== Exercise input
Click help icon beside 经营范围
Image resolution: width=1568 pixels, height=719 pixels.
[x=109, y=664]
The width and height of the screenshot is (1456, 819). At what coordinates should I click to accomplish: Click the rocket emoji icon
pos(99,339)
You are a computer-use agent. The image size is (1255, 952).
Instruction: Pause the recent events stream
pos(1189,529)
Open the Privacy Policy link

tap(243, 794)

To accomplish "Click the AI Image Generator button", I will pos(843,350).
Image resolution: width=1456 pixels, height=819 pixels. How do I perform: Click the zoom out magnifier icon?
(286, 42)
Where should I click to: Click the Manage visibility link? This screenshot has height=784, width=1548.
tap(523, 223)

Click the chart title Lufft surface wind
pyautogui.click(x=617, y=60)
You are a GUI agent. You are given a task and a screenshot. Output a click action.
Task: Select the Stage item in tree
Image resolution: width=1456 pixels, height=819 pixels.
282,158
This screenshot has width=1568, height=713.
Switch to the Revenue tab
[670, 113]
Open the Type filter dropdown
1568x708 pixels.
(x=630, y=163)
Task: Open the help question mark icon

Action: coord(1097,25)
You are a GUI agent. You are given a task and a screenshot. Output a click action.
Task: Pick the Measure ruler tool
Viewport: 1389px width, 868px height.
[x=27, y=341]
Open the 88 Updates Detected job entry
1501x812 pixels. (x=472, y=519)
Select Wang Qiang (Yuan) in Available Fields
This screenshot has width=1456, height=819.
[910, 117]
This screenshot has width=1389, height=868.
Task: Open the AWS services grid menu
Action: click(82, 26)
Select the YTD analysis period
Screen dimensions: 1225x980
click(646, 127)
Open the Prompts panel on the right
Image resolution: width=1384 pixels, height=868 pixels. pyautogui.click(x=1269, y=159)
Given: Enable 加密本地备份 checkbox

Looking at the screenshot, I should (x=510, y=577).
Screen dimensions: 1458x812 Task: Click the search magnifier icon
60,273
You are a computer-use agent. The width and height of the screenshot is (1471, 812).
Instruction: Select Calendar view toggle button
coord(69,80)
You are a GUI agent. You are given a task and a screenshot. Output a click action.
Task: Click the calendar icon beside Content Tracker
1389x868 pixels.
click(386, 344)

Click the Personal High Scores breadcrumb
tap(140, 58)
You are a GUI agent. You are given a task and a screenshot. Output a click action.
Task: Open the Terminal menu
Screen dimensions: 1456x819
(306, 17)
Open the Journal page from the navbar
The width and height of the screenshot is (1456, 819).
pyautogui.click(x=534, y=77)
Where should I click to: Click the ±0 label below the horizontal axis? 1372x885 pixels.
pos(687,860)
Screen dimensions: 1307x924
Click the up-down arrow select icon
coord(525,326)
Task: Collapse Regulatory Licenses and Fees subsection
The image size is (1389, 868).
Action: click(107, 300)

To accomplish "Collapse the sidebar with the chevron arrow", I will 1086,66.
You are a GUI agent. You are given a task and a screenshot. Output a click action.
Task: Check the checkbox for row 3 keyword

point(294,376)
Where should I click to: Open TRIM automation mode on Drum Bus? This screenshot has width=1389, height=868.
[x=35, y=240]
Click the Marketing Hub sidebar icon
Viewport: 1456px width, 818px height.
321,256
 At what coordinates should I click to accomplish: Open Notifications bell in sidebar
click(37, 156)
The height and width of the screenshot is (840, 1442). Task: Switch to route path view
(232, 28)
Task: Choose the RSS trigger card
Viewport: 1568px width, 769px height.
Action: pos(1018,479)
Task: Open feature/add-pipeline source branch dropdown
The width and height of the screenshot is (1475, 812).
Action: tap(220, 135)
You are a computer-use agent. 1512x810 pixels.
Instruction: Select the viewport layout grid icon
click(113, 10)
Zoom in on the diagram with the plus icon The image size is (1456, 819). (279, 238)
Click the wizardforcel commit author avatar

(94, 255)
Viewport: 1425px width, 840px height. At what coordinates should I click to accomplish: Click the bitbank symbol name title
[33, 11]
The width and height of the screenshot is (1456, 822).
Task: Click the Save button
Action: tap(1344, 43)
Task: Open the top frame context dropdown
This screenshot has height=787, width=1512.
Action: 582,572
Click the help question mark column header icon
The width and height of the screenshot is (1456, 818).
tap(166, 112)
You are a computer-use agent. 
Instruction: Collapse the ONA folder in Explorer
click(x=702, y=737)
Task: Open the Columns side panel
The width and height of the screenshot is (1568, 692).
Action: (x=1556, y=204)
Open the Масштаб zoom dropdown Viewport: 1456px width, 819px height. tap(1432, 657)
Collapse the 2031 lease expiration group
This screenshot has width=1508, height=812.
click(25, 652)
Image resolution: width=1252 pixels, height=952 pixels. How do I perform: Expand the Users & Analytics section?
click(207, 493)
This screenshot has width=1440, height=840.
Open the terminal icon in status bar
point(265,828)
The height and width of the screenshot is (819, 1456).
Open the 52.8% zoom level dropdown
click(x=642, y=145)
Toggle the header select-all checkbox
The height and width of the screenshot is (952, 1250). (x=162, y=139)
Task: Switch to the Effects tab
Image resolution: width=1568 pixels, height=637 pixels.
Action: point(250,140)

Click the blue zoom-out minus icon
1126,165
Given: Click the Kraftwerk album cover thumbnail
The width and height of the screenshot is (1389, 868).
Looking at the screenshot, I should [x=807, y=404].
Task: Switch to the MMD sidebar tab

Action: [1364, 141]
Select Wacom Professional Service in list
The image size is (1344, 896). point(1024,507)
====
**Required work**: Copy out, from the listing above, every line that contains the string "beside".

**Reply to the exercise**:
Click help icon beside 经营范围
Task: Click the calendar icon beside Content Tracker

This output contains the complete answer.